= Instructions to follow =
Show every line of the data that contains the string "click".

= Provided information =
--
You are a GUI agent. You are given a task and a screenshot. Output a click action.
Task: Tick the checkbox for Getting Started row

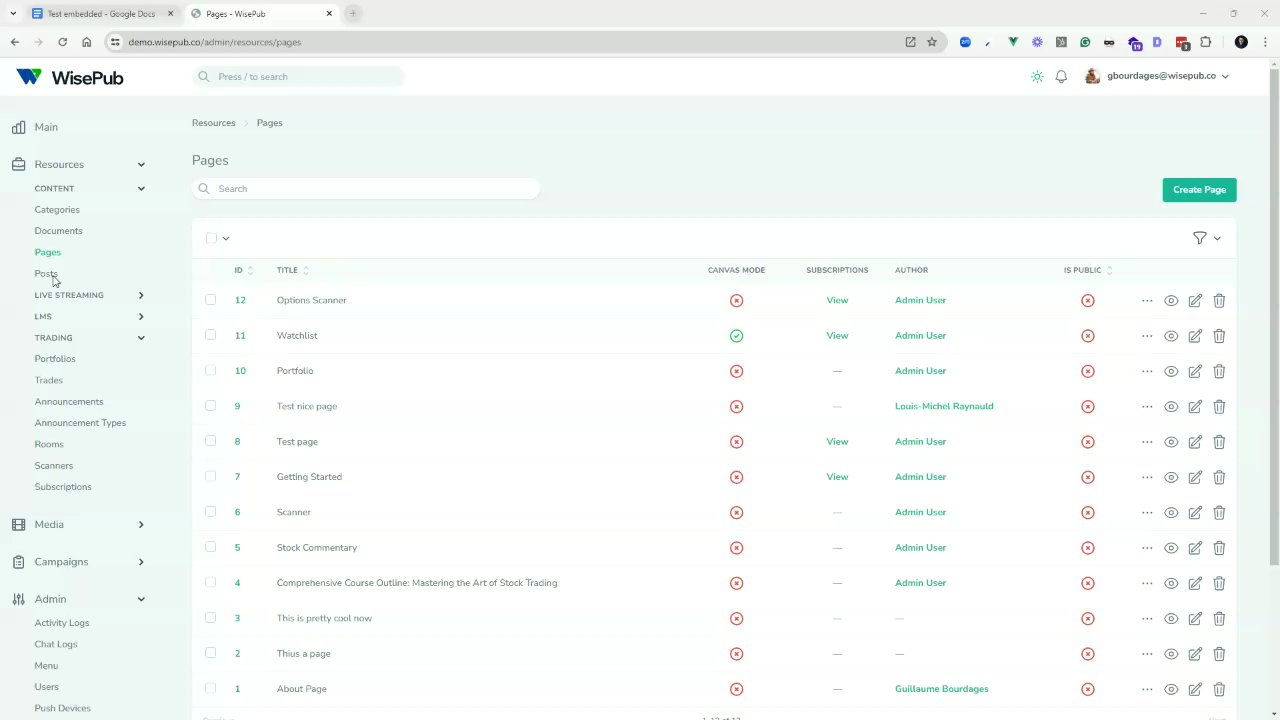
--
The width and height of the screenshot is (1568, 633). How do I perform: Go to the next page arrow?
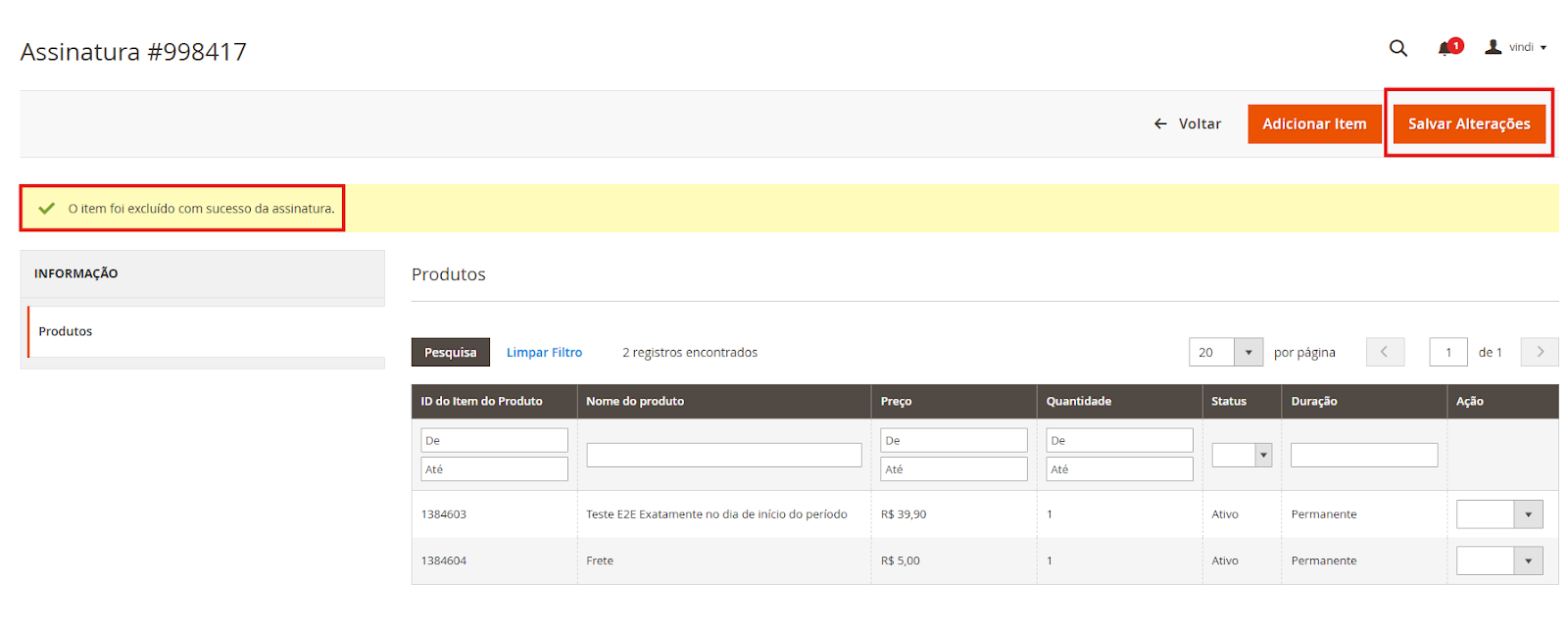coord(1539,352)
--
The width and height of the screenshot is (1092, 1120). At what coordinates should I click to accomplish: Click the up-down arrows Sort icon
--
= Result =
You are a GUI agent. You are given a task and a screenshot. Output a click action.
The width and height of the screenshot is (1092, 1120). At what coordinates should I click to accomplish: Click the up-down arrows Sort icon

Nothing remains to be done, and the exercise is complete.